今夜は日本キャリア・カウンセリング研究会(JCC)主催
「1級キャリアコンサルティング技能士による事例指導講座」がオンライン開催されます。
2024年度における本講座は本日が最終回です。
今年度は昨年6月から始まっているのですが、
毎月のように受講いただいている方もいらっしゃいます。
学びを重ねる毎に事例指導に関する奥深さと面白さ、その可能性等に気づいていただける機会があったのではないかと想像しています。
本日受講いただける皆様、どうぞよろしくお願い申し上げます。
なお、1級技能検定試験が近づいていますので、
講座では特にロールプレイや口頭試問での場面で留意しておきたいところを皆様と考えてみたいと思います。
事例指導は、事例を通じて学びの機会を求めている事例相談者のキャリア形成支援力を高める支援の場であるという認識が両者に必要です。
特に、事例指導者側の軸にこのような姿勢や態度が備わっていることは重要なポイントにもなります。

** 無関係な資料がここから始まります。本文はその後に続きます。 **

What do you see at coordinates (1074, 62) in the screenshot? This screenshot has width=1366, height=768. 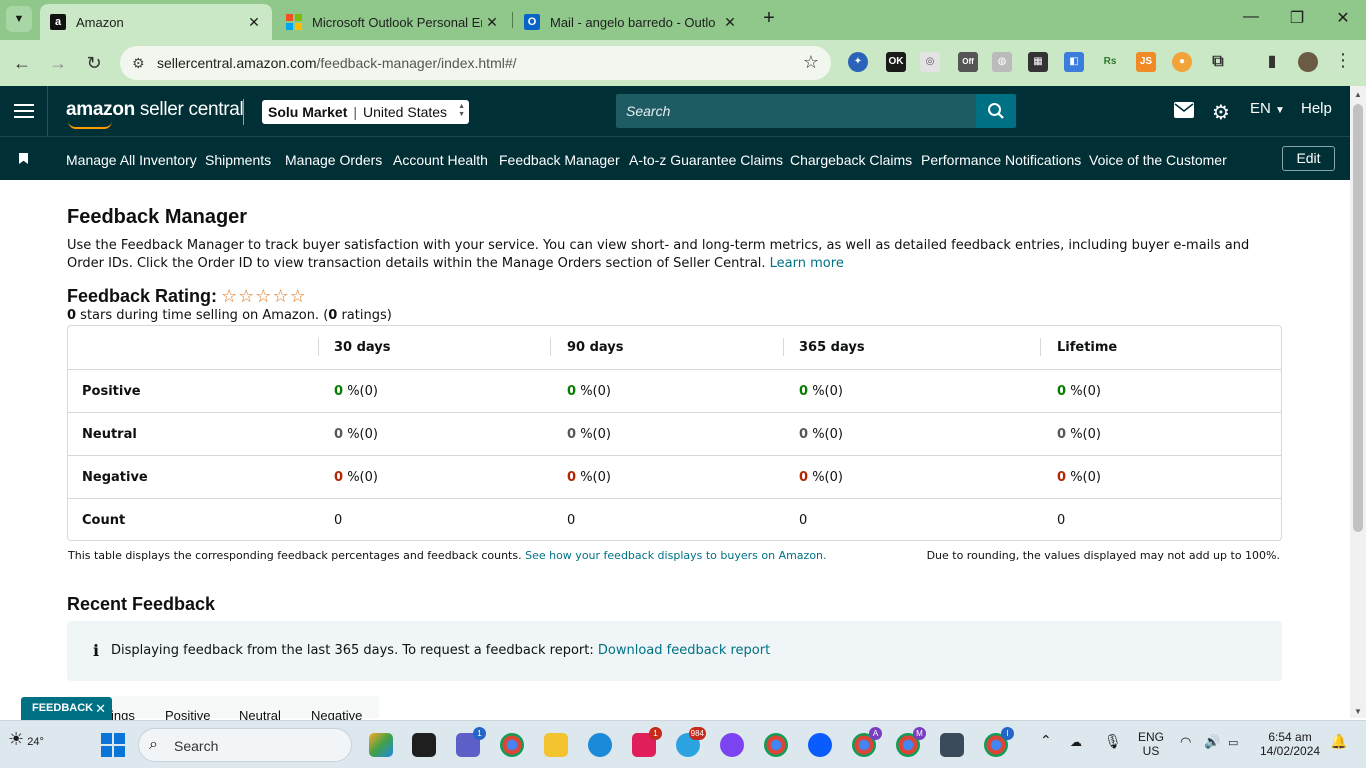 I see `extension-icon: ◧` at bounding box center [1074, 62].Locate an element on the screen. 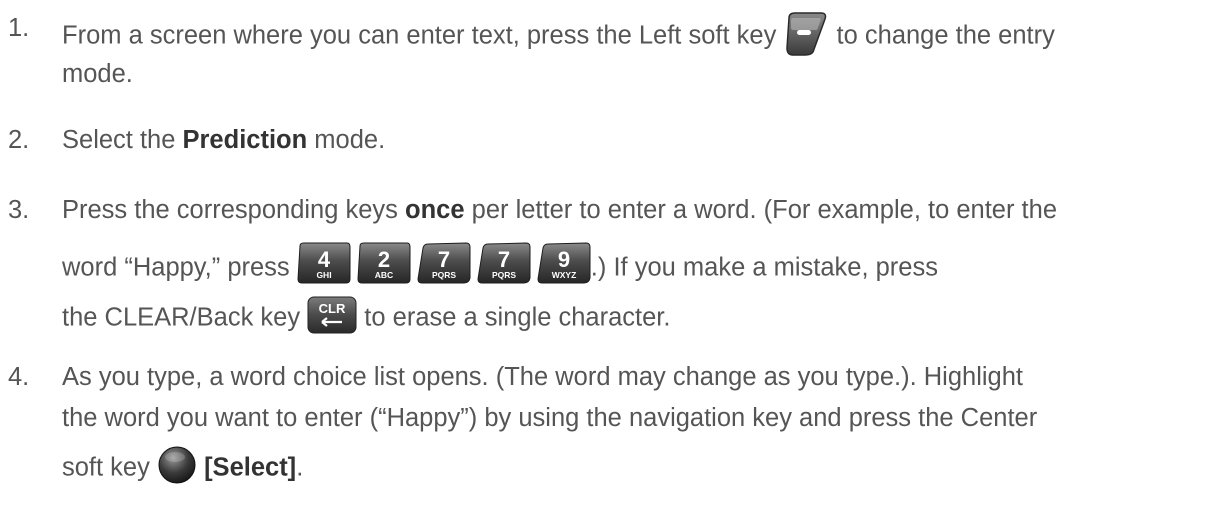 The height and width of the screenshot is (508, 1212). key-digit: 4 is located at coordinates (324, 260).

事例指導の目的は事例相談者の「未熟さ」や「マイナス面」を指摘することではないはずです。
なにかをやったのか、やっていないのか、
他になにか方法が考えられるかどうか、
ケースに対するこうした対処的なことをいくら吟味したところで、
事例相談者は「それがわからないから来たんです」というモードに入りやすくなります。
事例指導者は、事例相談者の中にある考えや気持ち等をより深く理解し、
そのひとのキャリア形成支援者としての自己成長を促進する手助けをします。
ケースのやり方あれこれではないのだと思うのです。
※リフレクションの効果が薄い状態であれば、
「どうすればよかったですか?」
「やり方がいけないってことですか?」
といったどこか他者依存的な、受動的な段階のままのことも多いですよね。
事例指導の面接で大切なのは、
事例相談者が自らのケースから経験を振り返り、
多角的、多面的な発想から新たな視点や解決策を自分の中で自然体に生み出せる過程をサポートすることです。
事例指導者は間違っても、
「私は相談者には会っていないからわかりません…」
「相談者と対面したのはあなた(事例相談者)なのだから考えるのはあなたなんですよ)
「あなた(事例相談者)の中に答えがあるんですよ」
といったことを言ってはならないと感じます。
どこか突き放したような発言、
責任を事例相談者に押し付けていくような言葉がけをすることは、
事例指導者の基本的な態度として歓迎できない感じもします。
そもそも「私は会っていないのでわからない」ということを当然のように発している時点で、
その以前から、二人の関係性が弱い状態にあることはいうまでもありません。
事例相談者が直面している課題に対して、
事例指導者は共に考え、時には質問を投げかけたり、その感じ方等を共有することで、
事例相談者が自らの答えを見つける手助けをします。
これは終始一貫し、事例指導者は事例相談者の圧倒的な応援者だからこそ成せる態度なのだと実感します。
上記のようなプロセスを通じて事例相談者は自己理解を深められ、
より効果的な面談の態度、そしてスキルや技法を身につけることができるのでしょう。
事例指導はなにかを教える場ではなく、
事例相談者がもつ能動性や主体性を引き出し、それを育みながらの学びの場です。
事例相談者が自分の力で成長していく過程を大切にすることが事例指導の本質。
事例指導が「自ら気づきを得るプロセス」であることを認識・理解し、
事例相談者が成長する過程を支援することが事例指導者の醍醐味です。
そしてこれがまさに1級技能検定実技試験で求められているひとつの態度であり、
また必要な技術や磨くべき人間観であると考えています。